L'histoire :
Sanguine : Une jeune femme nue, aux formes généreuses, marche sur un sol aride. Elle pénètre dans une forêt luxuriante. Elle y cueille des fruits pulpeux, mord dans l’un d’eux et se délecte de son nectar. Repue ou droguée, elle s’affale dans l’herbe d’une clairière, pour une petite sieste. Etrangement, les fruits murs tombés çà et là sur le sol affluent et convergent vers elle, jusqu’à la recouvrir et l’emprisonner totalement. Cela la réveille, en panique, mais c’est trop tard. Les fruits et la moisissure l’absorbent entièrement, alors que la nuit tombe. Quand elle se réveille quelques temps plus tard, c’est un fruit géant qui tient lieu d’astre solaire. Elle est heureuse car enceinte d’un fruit géant qui forme le galbe arrondi de son ventre, en dépassant comme d’une poche de kangourou.
Hydrogenèse : Une femme imberbe jaillie nue d’une planète orgasmique et se décompose en formes patatoïdes. Dans un tout cosmique, des planètes la composent et pénètrent sa vulve.
Arkhé : En des temps lointains et obscurs, une arche antédulivienne attend au sommet d’un monticule, telle la carapace en kevlar d’un insecte géant. Des titans tournent autour pendant des lustres, puis des flots montent et la submergent. L’arche ne flotte pas, elle se laisse engloutir. La voilà au fond des eaux, pour des millénaires…
Ce qu'on en pense sur la planète BD :
Philippe Caza a évidemment fait partie de l’équipe de Metal Hurlant, dès les premières heures de cette aventure éditoriale générée par les humanoïdes Dionnet, Druillet et Moebius, à la fin des années 70. Cette carte blanche futuriste laissait libre cours aux imaginaires sans borne d’auteurs de science-fiction. L’onirisme et l’érotisme chers à Caza ont alors pu s’y épanouir, comme le prouvent les planches des diverses historiettes ici réunies et obéissant pour la plupart à l’écriture automatique (pas de construction scénaristique pré-établie avant d’entamer la case suivante). Ses thématiques fortes et récurrentes se déclinent en des visions d’un futur cosmique débridé, se mêlant elles-mêmes avec les mythologies fondatrices religieuses. A l’image de la première historiette ci-dessus résumée, on croise souvent des créatures de rêves dénudées, qui fusionnent de manière plus organique que technologique, avec les cycles végétaux, animaux, minéraux ou métaphysiques… sachant que tout cela est un peu la même chose. Pulsions sexuelles, prolifération incontrôlée, recyclage accéléré, soupe primordiale, grand vide cosmique… Eros et thanatos, création et putréfaction, s’entremêlent en une Création divine-érotico-cosmique qui assimile le Grand Tout à un cloaque.

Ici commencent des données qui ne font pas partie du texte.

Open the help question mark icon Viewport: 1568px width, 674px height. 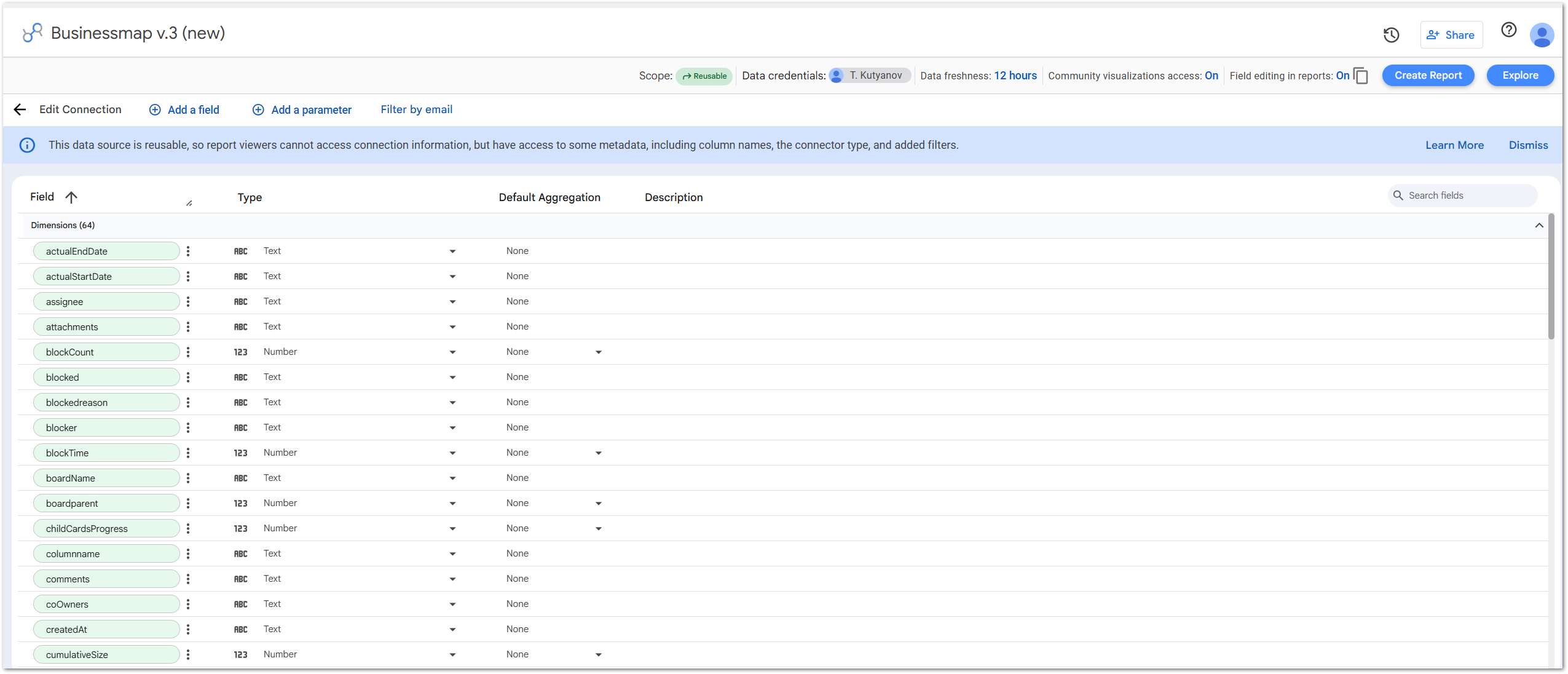point(1508,30)
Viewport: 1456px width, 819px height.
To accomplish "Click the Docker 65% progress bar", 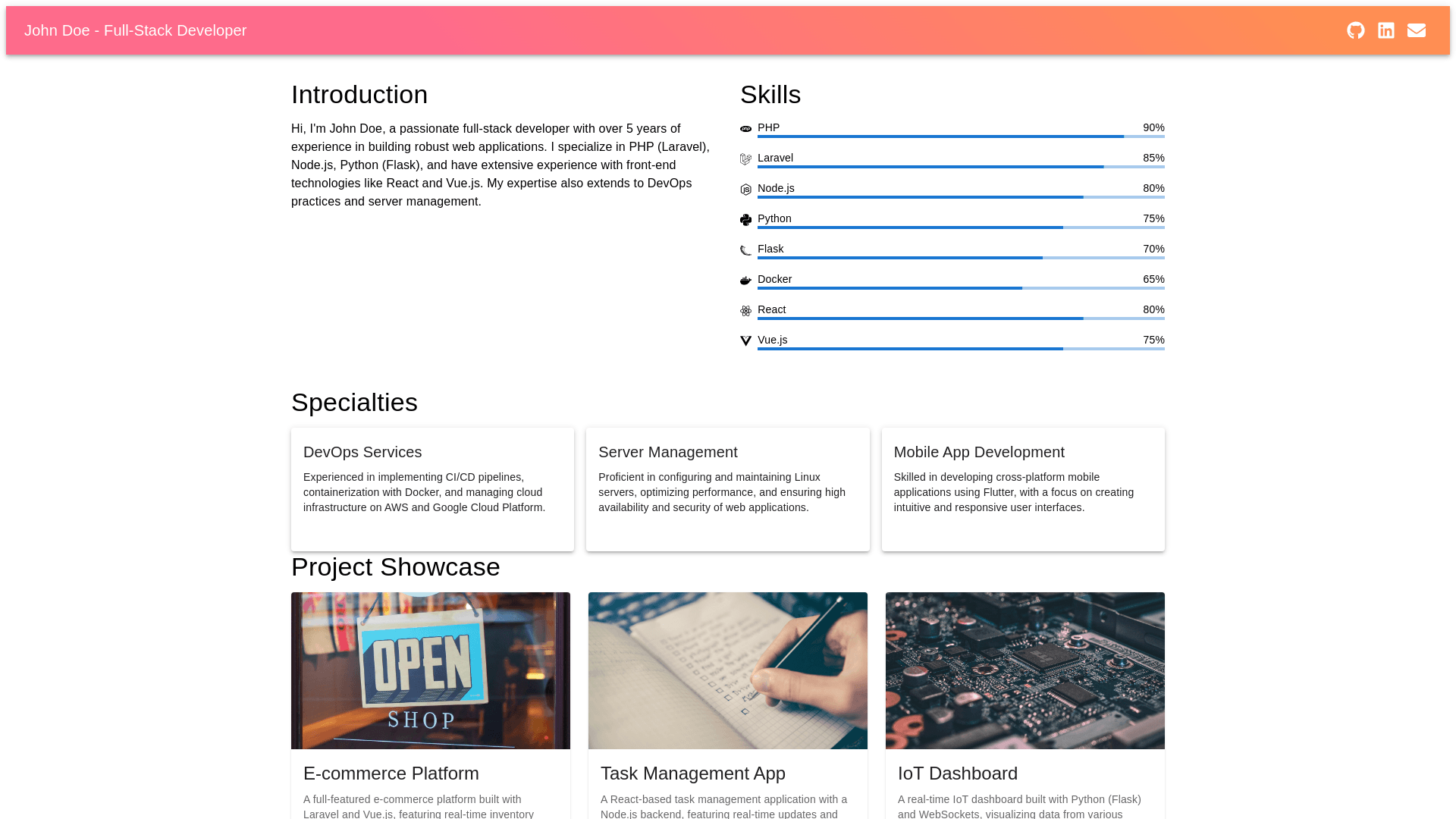I will pos(961,288).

Le puissant onirisme s’exprime à travers un visuel époustouflant, qui marquèrent des générations de lecteurs en les attirant vers la SF – et nombre de motifs imprimés sur les frontons lumineux des flippers. Pour vous donner une idée des paradigmes : dans Laïlah, l’une des plus marquantes histoires, l’héroïne se retrouve avec une (jolie) vulve au milieu du front, après qu’on lui a arraché son unicorne. Un homme (tyran) la féconde de force, donc elle l’assassine, vengeresse (d’un coup d’unicorne, au milieu du front, pour que le symbole soit complet !) et son crâne accouche en explosant. Les textes qui accompagnent parfois les planches sont volubiles, lyriques, boursouflés, concentrés et parfaitement hermétiques.